In his recent study, only about 5% of recellularized lung was covered by iPS cell-derived endothelium after few days in culture.
(d) Cell number. One may think that in recell the more cells the better. Yes, solid organs made of many many billions of cells. For example, human heart will require ~4 billions cardiomyocytes for complete recell (as of today, max # of recell cardiomyocytes = 0.5 billions for human heart was achieved by Ott’s group). However, after full re-endothelialization, significant part of organ maturation and remodeling could be completed in vivo. Few researchers now bet on the concept of recell organ as “inductive template”, which will be remodeled by endogenous cells and fully matured in vivo.
(e) Seeding. There are many cell seeding techniques described, but seem like combination of vascular perfusion of cell suspension with direct intra-parenchymal injections will work the best.

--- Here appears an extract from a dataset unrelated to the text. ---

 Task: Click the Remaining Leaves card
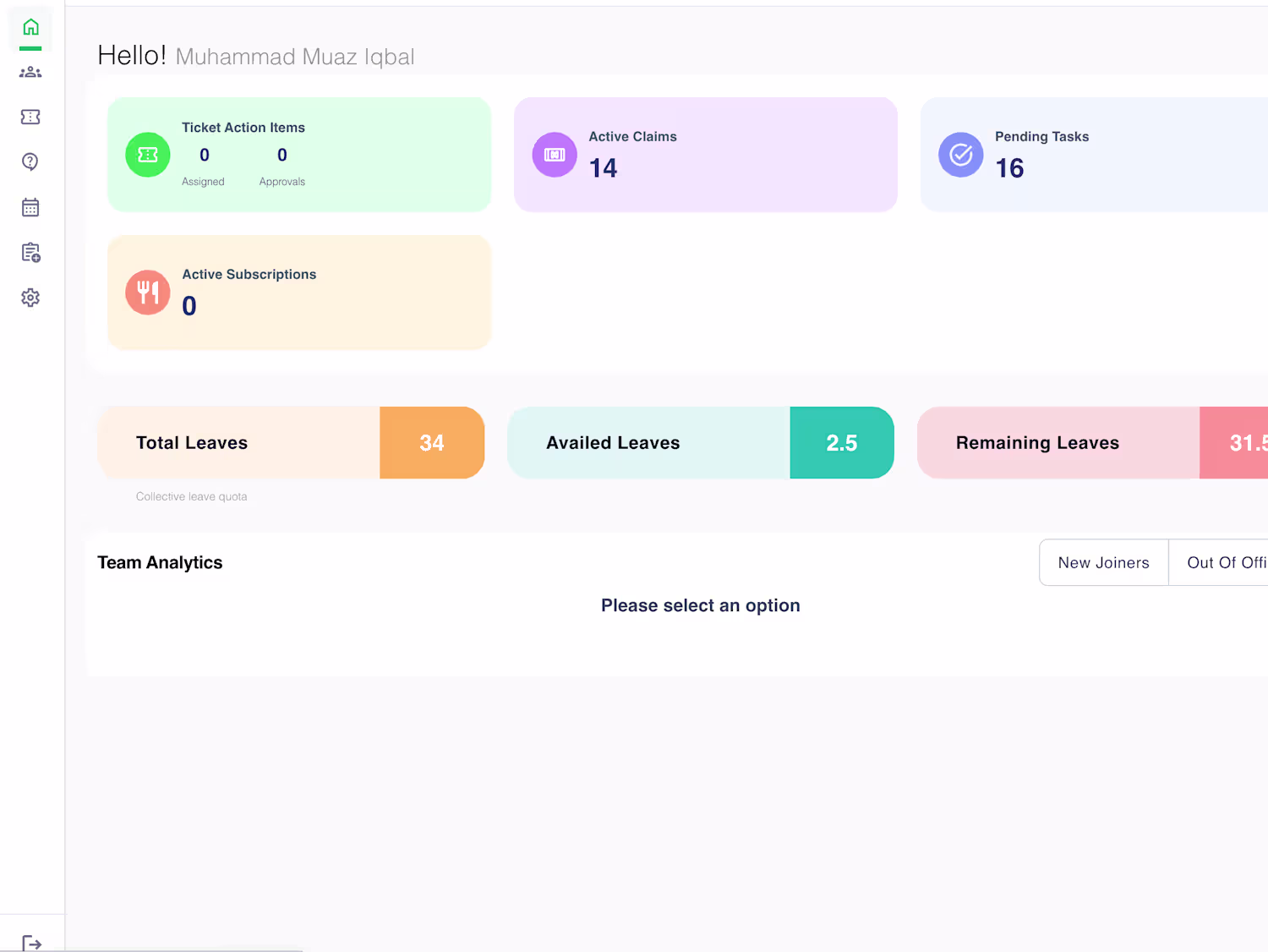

The host immune response to decellularized and recell ECM remains understudied. Implantation of commercially available decell ECM causes profound immune response with shift from pro-inflammatory M1- to tissue remodeling M2 macrophages with degree of decell. It is important to recognize the difference between host immune rejection response and “tissue remodeling” response:
With removal of cells, native ECM scaffolds are depleted from major histocompatibility complex class I and II antigens and therefore would not elicit cell-mediated graft rejection. However, retained cell debris can result in a host-induced inflammatory cascade.

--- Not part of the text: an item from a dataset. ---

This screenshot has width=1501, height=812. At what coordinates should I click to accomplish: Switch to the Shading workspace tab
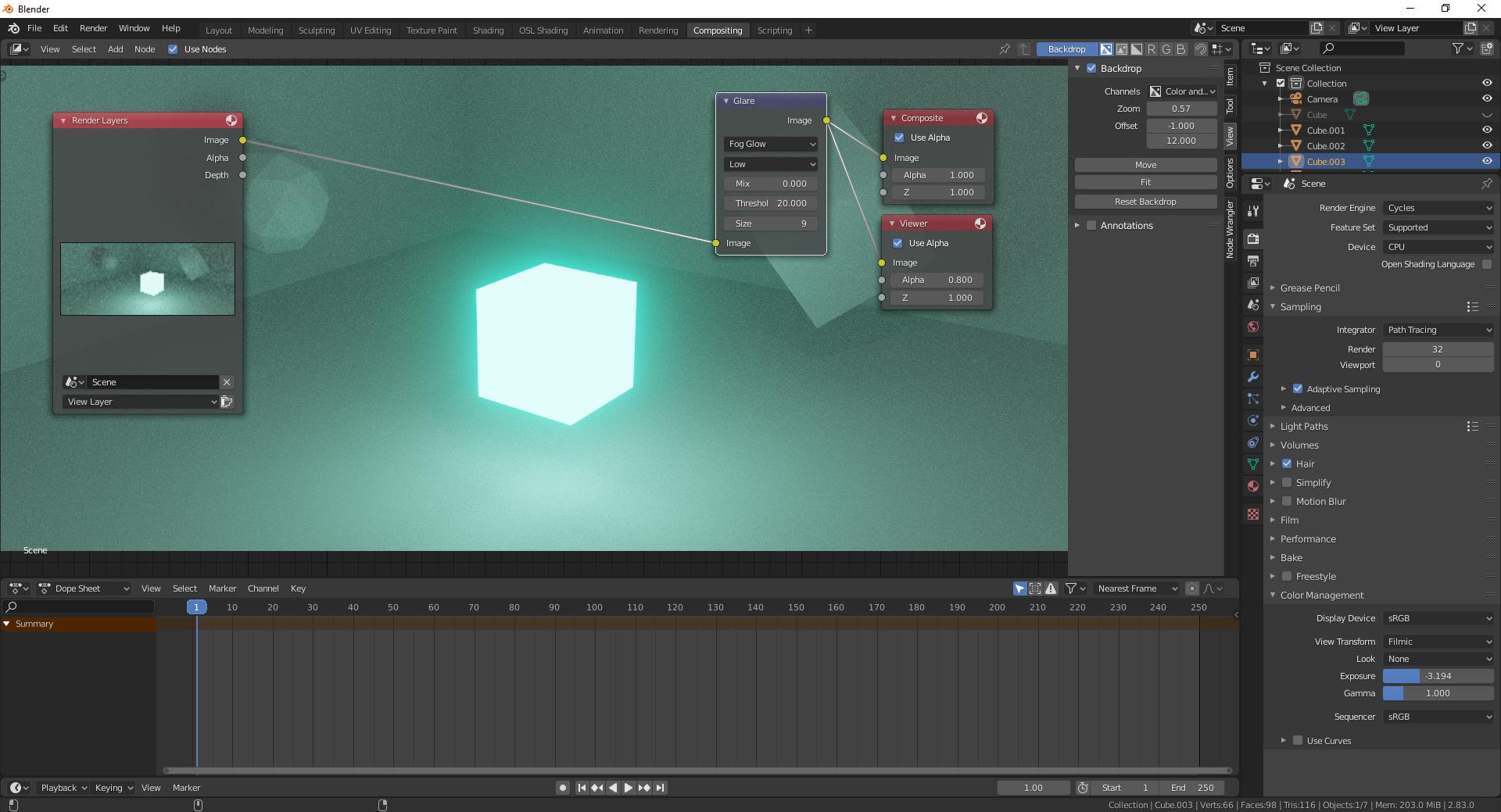point(488,30)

… an M2 macrophage-mediated immune response toward acellular matrix may have positive effects on in-vivo ECM remodeling.
In the recent study, Ott’s group compared macrophage infiltration of human cadaveric heart tissue, human decell heart ECM and porcine decell heart ECM in rat host. Overall, infiltration of CD163+ macrophage was profound without significant difference between 3 types of scaffolds. The humoral immune response, which could be disastrous for implanted WOBE product, will totally depend on efficiency of decell (quality of ECM) and nature of recell components (allo- cells, culture in xeno+ conditions). Immunnosupression may be required, analogously to organ transplant.
Decell ECMs are currently approved on a market as devices and used for regeneration of soft tissues. However, there is no regulatory framework for WOBE product. Theoretically, it could be regulated as combination product by FDA CDRH (device) and CBER (cells/ tissues) centers. Seem like the most practical approach is to split manufacturing and regulation for 2 parts: manufacturer #1 makes decell organ ECM (device) and sells it to manufacturer #2, who does recell part (tissue/ cell drug) and send it to transplant center.
Overall, still a lot of work should be done before the first clinical trials of WOBE products. My best estimation will be 2-5 years from now. Obviously, decell-recell tissue patches, sheets, hollow organs and parts of solid organs (liver or lung lobe) will be ahead of whole solid organs, but we will get there!